_EXTRACT TO READ_
*** Begin section ***

Staged, starring warring luvvies David Tennant and Michael Sheen, has divided the nation. Like a well-known sandwich spread it seems you either love it or hate it. Our critics Barbara Goulden and Peter Walters fall on either side of the fence, but have called a temporary truce over control of the channel hopper to make out their cases.
Cringeworthy! That's my critical opinion of the 15 minute drama series that seems to have divided our locked-down television watching nation, writes Barbara. My husband thinks it's hilarious. But then he and our son also loved the Alan Partridge character which was another send-yourself-up comedy I never found amusing.
The trouble with Staged for me is that it appears far too close to the insecure real-life personnas of two of our best loved performers, who simply have to be ad-libbing some of the lines.

*** End section ***

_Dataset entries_
*** Begin section ***

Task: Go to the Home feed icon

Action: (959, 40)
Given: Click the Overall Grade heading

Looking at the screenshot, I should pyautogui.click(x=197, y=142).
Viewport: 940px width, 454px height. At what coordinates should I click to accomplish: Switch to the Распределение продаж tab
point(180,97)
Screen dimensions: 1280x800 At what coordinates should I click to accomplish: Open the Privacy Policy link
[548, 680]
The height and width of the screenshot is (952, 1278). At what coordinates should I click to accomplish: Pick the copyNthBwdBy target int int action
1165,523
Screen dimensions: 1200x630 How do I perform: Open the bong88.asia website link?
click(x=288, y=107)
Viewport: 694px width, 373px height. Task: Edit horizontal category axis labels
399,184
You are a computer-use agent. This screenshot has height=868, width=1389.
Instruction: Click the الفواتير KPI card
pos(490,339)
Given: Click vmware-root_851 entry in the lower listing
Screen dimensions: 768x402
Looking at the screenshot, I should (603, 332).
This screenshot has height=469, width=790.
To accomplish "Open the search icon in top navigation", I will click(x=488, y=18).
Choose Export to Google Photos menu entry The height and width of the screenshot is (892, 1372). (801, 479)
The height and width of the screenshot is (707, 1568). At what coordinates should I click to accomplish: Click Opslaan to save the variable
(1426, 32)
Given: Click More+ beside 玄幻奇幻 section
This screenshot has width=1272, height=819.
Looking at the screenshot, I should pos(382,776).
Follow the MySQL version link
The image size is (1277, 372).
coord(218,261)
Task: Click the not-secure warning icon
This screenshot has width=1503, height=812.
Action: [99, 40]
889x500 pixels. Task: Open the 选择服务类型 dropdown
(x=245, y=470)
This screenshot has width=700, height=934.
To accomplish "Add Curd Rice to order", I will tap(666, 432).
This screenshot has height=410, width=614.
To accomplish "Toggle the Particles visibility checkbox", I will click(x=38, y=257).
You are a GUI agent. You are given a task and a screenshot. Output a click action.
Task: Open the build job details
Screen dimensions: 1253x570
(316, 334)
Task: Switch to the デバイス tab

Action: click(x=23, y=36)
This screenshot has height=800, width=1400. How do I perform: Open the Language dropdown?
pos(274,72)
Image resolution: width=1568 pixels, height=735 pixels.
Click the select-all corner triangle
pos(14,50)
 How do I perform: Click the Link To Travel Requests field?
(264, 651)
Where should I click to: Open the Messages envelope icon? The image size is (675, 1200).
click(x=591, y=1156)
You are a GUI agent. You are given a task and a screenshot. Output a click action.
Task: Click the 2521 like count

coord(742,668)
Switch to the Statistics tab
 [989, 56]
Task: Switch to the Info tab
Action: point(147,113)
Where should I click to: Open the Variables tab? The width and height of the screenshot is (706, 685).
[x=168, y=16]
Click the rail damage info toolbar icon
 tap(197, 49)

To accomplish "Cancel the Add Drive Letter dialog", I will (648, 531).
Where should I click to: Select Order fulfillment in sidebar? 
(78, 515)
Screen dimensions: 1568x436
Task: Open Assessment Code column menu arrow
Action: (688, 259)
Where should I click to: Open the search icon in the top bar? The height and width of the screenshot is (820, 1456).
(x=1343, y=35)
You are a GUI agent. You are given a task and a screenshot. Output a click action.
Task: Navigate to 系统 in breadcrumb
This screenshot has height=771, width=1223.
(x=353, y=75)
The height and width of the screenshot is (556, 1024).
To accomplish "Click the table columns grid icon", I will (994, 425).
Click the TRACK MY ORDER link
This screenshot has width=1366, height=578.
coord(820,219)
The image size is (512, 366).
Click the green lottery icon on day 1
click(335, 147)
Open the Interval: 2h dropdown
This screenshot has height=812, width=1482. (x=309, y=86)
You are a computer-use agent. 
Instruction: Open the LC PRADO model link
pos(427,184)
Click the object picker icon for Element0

*** End section ***

_YOUR OBJECTIVE_
Please copy the review of Staged between "Cringeworthy! That's my" and "never found amusing.", inclusive, replacing "hilarious" with "brilliant".

_WORKED SOLUTION_
Cringeworthy! That's my critical opinion of the 15 minute drama series that seems to have divided our locked-down television watching nation, writes Barbara. My husband thinks it's brilliant. But then he and our son also loved the Alan Partridge character which was another send-yourself-up comedy I never found amusing.